Frances Ellen Watkins Harper
Frances Ellen Watkins Harper was born on September 24, 1825, in Baltimore and raised by her aunt and uncle.
A poet, novelist, and journalist, Harper was also a prominent abolitionist and an activist in the temperance and women’s suffrage movements. She traveled to multiple states to lecture and give speeches about these issues. In May 1866, she delivered the speech, “We Are All Bound Up Together” at the National Women’s Rights Convention in New York, sharing the stage with Elizabeth Cady Stanton and Susan B. Anthony. “You white women speak here of rights,” she said. “I speak of wrongs.”

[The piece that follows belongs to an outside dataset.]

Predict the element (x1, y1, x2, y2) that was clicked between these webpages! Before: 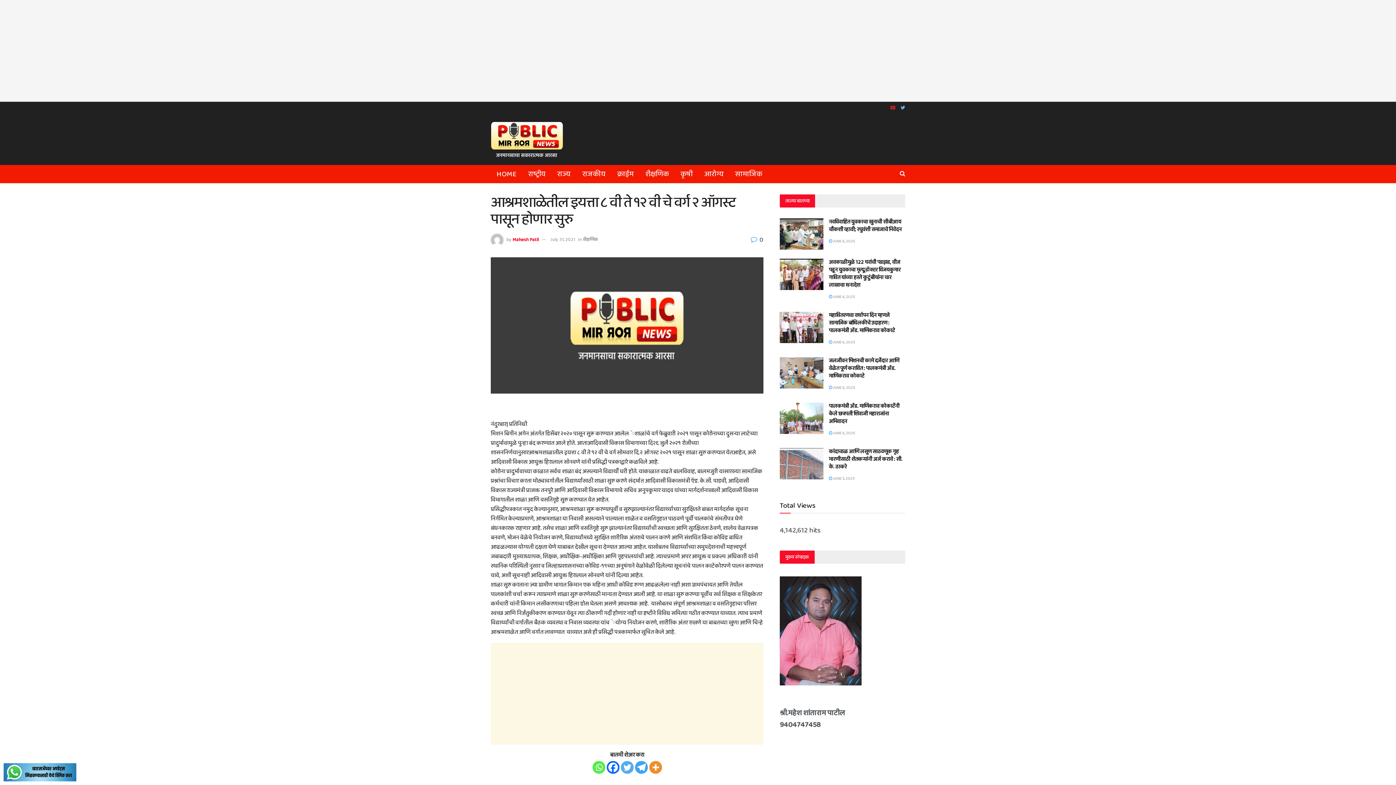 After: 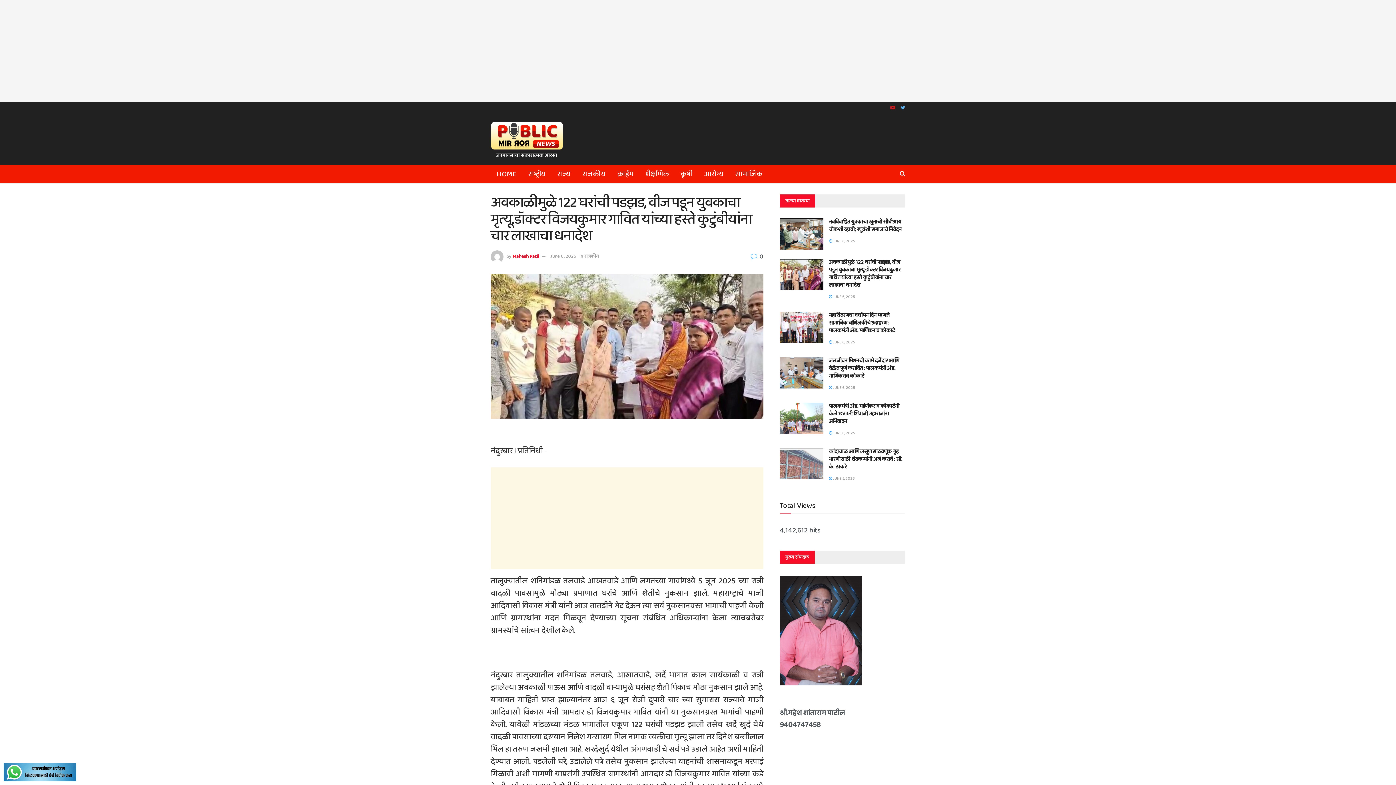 Action: bbox: (780, 258, 823, 290)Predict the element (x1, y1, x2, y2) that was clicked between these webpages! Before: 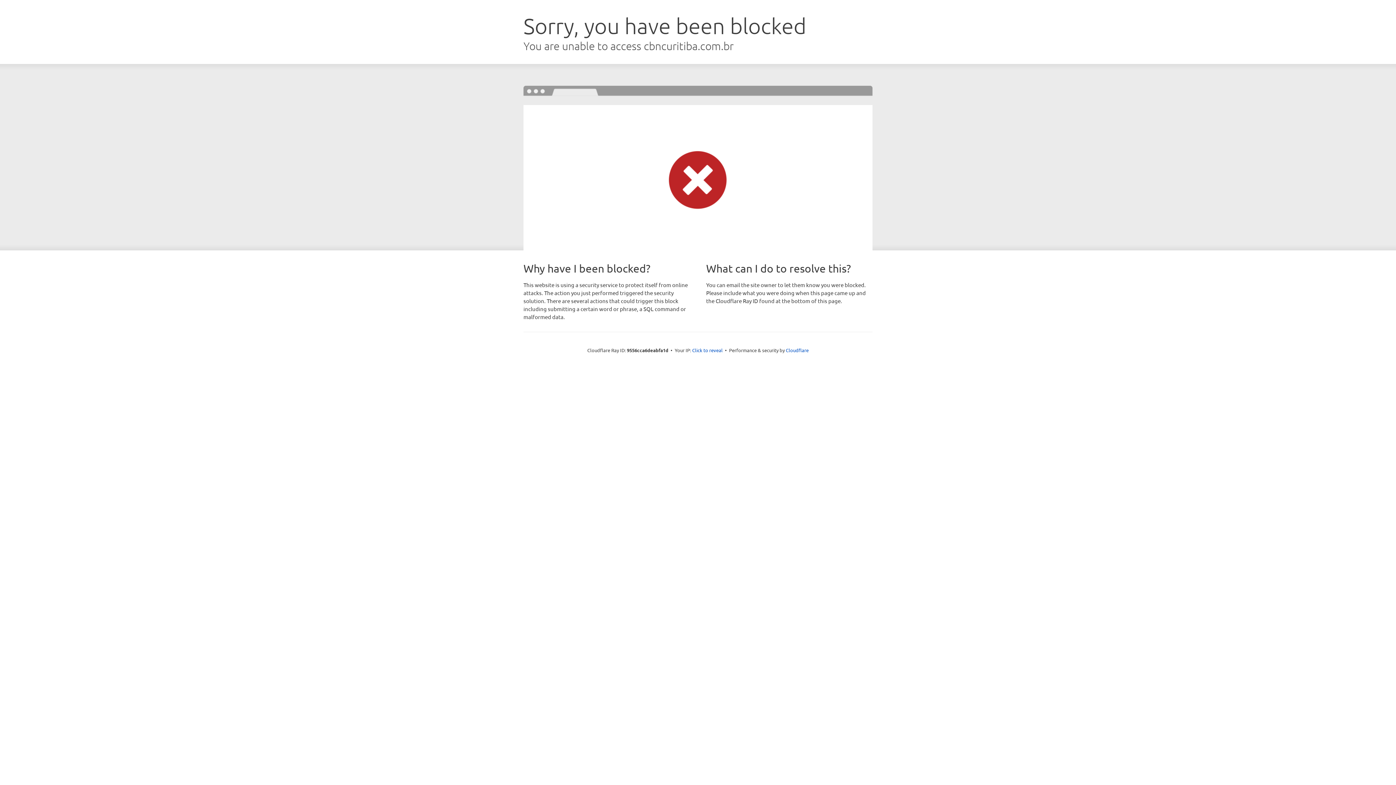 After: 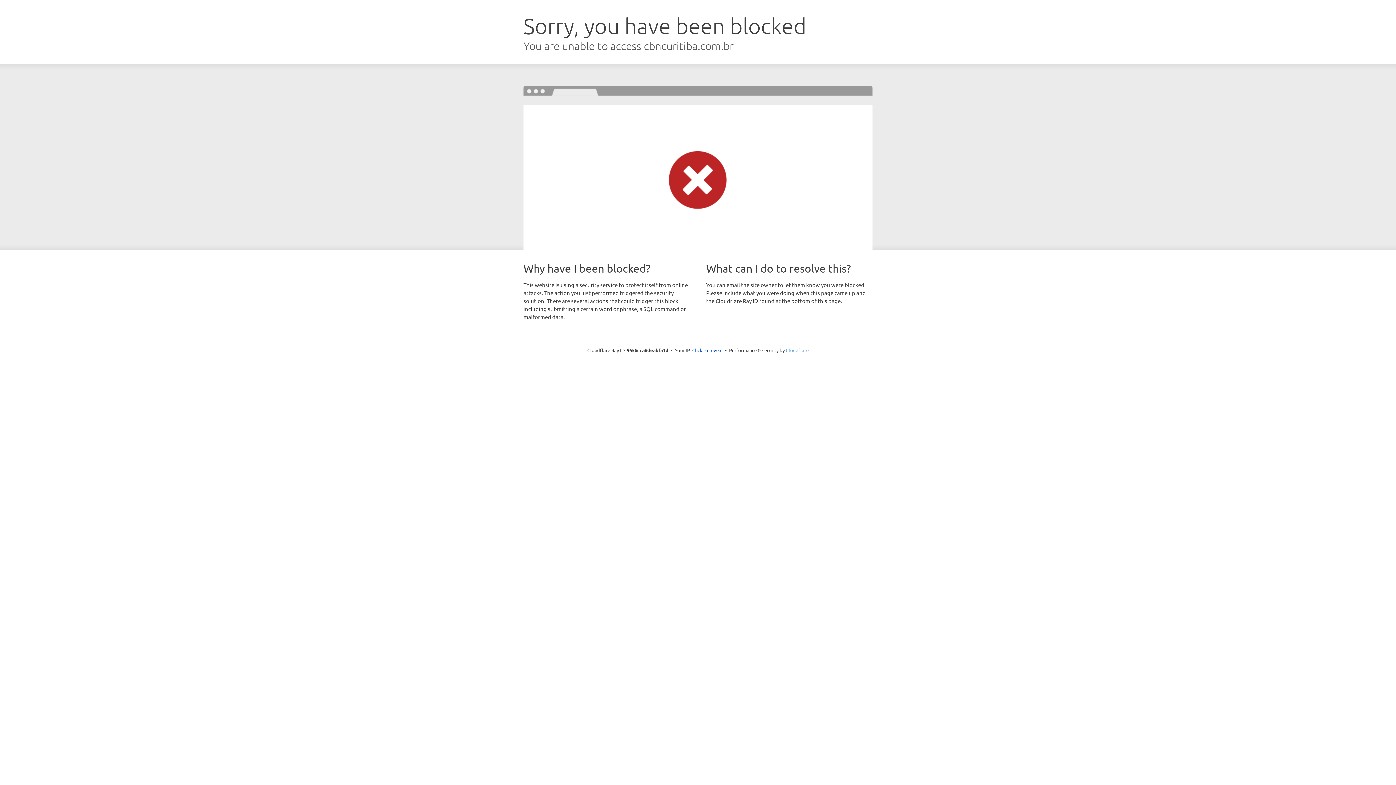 Action: label: Cloudflare bbox: (786, 347, 808, 353)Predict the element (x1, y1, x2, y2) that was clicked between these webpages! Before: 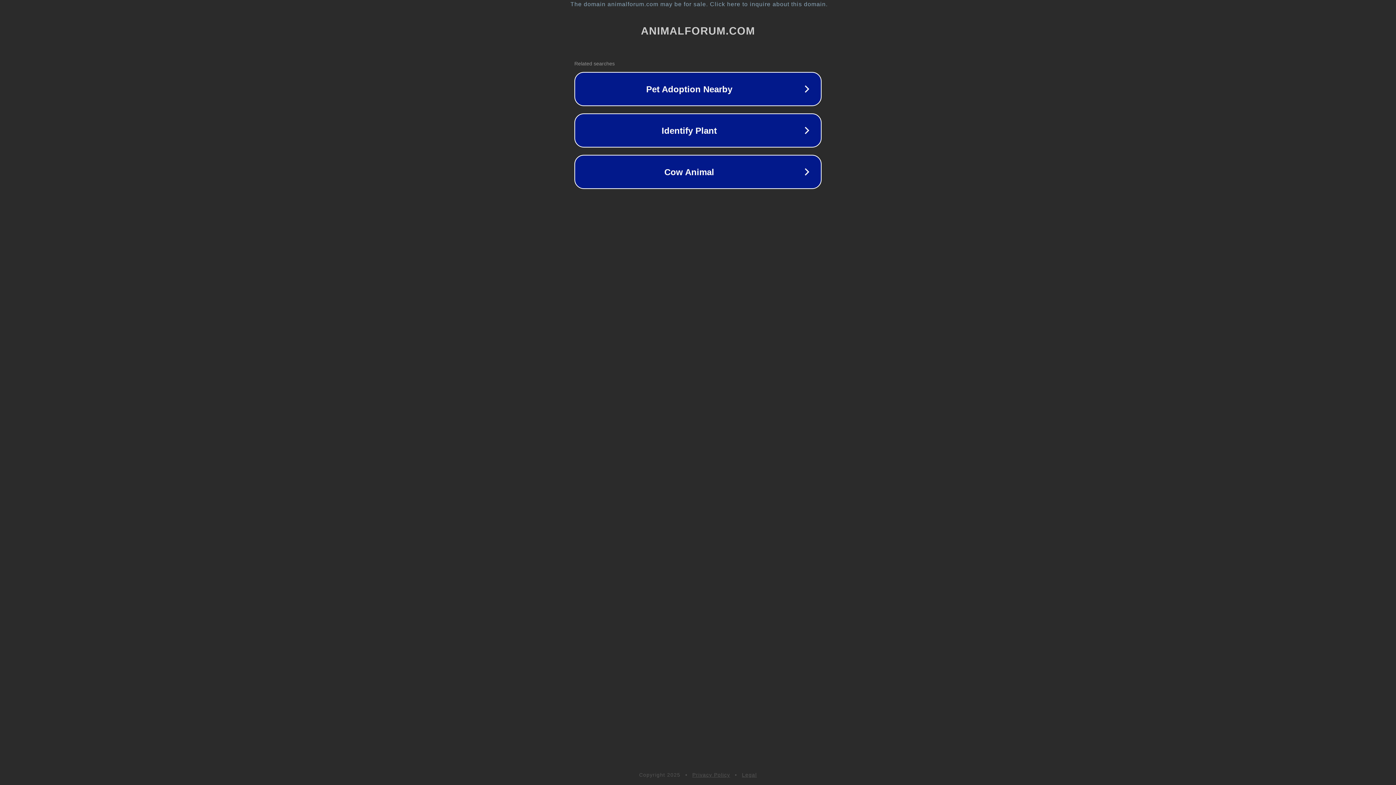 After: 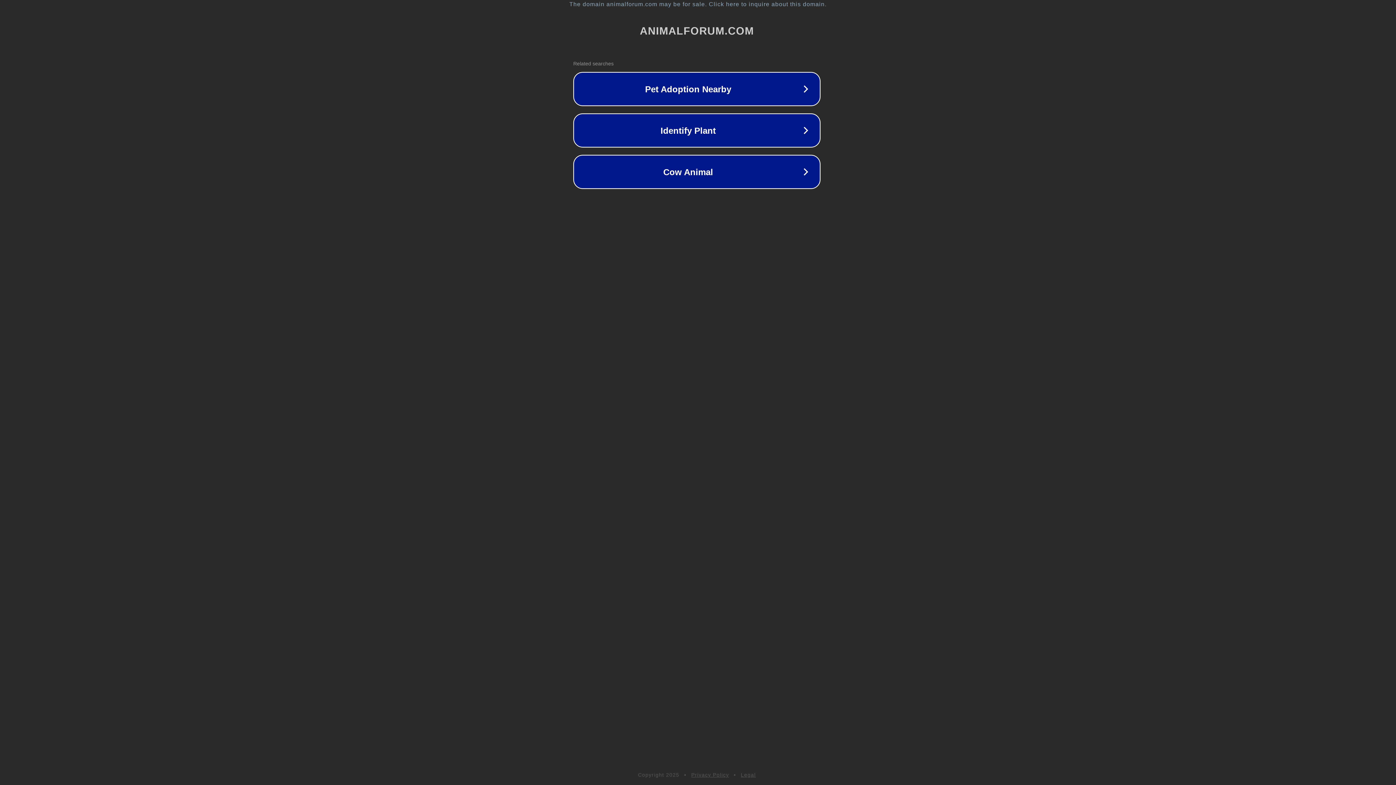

With Margaret Murray Washington, the wife of Booker T. Washington, Harriet Tubman, and other prominent African American women, Harper helped found the National Association of Colored Women and served as its vice president in 1897.
Harper authored numerous books, including the poetry collections Sketches of Southern Life (Ferguson Bros. & Co., 1891); Poems on Miscellaneous Subjects (Merrihew & Thompson, 1854); and the recently recovered Forest Leaves (1845). She is best known for her novel Iola Leroy, or Shadows Uplifted (Garrigues Brothers, 1892). Harper also penned numerous short stories, particularly “The Two Offers,” an early feminist work, believed to be the first short story published by an African American woman in the U.S.
Before marrying Fenton Harper, a widower, with whom she had a daughter, Harper worked at Union Seminary in Ohio, where she taught sewing. Frances Ellen Watkins Harper died in Philadelphia on February 22, 1911.